Alors que sa renommée s'internationalise, Madame Delait est invitée à rejoindre le cirque de Phineas Taylor Barnum. Elle refusa pour rester avec son mari qui souffrait de rhumatismes. Au lieu de cela, elle voyagea à travers l'Europe, rencontrant de nombreuses personnalités célèbres, y compris des membres de familles royales et des chefs d'État.

Elle devient veuve en 1928, puis rouvre un bar où elle se produit dans des spectacles de cabaret.

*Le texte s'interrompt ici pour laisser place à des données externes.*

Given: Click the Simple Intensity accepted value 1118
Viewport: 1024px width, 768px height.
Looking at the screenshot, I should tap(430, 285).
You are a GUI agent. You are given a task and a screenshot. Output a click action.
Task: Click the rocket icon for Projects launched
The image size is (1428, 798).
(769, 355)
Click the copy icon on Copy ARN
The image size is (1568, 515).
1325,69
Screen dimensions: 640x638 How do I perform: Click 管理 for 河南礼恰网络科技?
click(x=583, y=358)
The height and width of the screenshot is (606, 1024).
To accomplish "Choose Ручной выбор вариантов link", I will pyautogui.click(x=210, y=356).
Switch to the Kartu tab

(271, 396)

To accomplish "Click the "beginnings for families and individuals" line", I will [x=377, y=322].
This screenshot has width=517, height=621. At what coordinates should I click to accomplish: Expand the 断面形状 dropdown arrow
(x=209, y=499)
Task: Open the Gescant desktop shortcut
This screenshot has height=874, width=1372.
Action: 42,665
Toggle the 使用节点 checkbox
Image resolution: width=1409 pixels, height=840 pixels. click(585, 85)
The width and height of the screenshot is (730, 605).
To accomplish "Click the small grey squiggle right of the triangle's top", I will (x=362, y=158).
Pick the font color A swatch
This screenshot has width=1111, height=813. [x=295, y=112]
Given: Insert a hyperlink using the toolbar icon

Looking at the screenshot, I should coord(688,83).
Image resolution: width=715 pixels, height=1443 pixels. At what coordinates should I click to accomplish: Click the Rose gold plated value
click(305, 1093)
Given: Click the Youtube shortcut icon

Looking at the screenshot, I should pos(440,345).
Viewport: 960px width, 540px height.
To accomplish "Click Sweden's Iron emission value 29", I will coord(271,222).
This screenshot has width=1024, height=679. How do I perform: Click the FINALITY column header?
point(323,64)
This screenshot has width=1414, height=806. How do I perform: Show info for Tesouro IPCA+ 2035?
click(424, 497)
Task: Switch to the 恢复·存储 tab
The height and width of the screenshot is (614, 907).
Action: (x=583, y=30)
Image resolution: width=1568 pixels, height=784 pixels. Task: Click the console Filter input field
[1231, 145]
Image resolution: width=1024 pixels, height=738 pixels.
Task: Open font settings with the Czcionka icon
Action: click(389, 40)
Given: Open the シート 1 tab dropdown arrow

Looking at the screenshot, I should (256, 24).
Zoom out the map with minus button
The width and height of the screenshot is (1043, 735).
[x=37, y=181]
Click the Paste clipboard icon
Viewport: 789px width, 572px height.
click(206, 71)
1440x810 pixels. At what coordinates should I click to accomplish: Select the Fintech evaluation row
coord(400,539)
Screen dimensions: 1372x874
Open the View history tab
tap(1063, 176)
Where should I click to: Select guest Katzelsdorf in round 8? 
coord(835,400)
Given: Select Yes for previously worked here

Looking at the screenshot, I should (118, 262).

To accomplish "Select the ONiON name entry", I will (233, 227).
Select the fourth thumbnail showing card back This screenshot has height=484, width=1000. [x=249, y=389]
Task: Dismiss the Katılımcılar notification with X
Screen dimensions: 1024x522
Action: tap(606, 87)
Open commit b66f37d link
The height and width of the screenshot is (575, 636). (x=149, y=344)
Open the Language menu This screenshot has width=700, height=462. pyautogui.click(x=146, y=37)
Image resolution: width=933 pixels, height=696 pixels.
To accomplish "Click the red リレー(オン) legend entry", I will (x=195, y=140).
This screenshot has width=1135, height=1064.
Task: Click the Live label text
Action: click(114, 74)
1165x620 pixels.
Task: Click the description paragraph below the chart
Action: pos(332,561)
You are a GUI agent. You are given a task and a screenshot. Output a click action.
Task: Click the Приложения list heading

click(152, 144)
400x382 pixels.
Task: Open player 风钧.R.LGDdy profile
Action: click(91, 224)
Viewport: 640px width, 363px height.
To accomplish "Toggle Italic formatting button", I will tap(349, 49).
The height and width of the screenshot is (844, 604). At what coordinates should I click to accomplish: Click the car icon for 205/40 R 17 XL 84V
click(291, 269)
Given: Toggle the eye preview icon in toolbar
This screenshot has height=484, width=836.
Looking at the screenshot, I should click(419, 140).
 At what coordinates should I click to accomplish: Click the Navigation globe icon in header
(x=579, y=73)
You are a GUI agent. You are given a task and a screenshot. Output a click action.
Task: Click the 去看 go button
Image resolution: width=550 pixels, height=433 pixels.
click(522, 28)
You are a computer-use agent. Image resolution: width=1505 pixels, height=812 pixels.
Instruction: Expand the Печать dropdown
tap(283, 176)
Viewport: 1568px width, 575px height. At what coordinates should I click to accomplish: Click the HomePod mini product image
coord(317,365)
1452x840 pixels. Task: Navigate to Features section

En 1934, les mémoires de Madame Delait sont compilés et publiés par le journaliste local Paul Ramber. Vous pouvez voir la couverture ci-dessous.

Couverture du livre Les mémoires de la Femme à Barbe.

Clémentine Delait décéde en 1939, à l'âge de 74 ans. Sur sa pierre tombale, on peut lire : « Clémentine Delait, la femme à barbe », comme elle le souhaitait.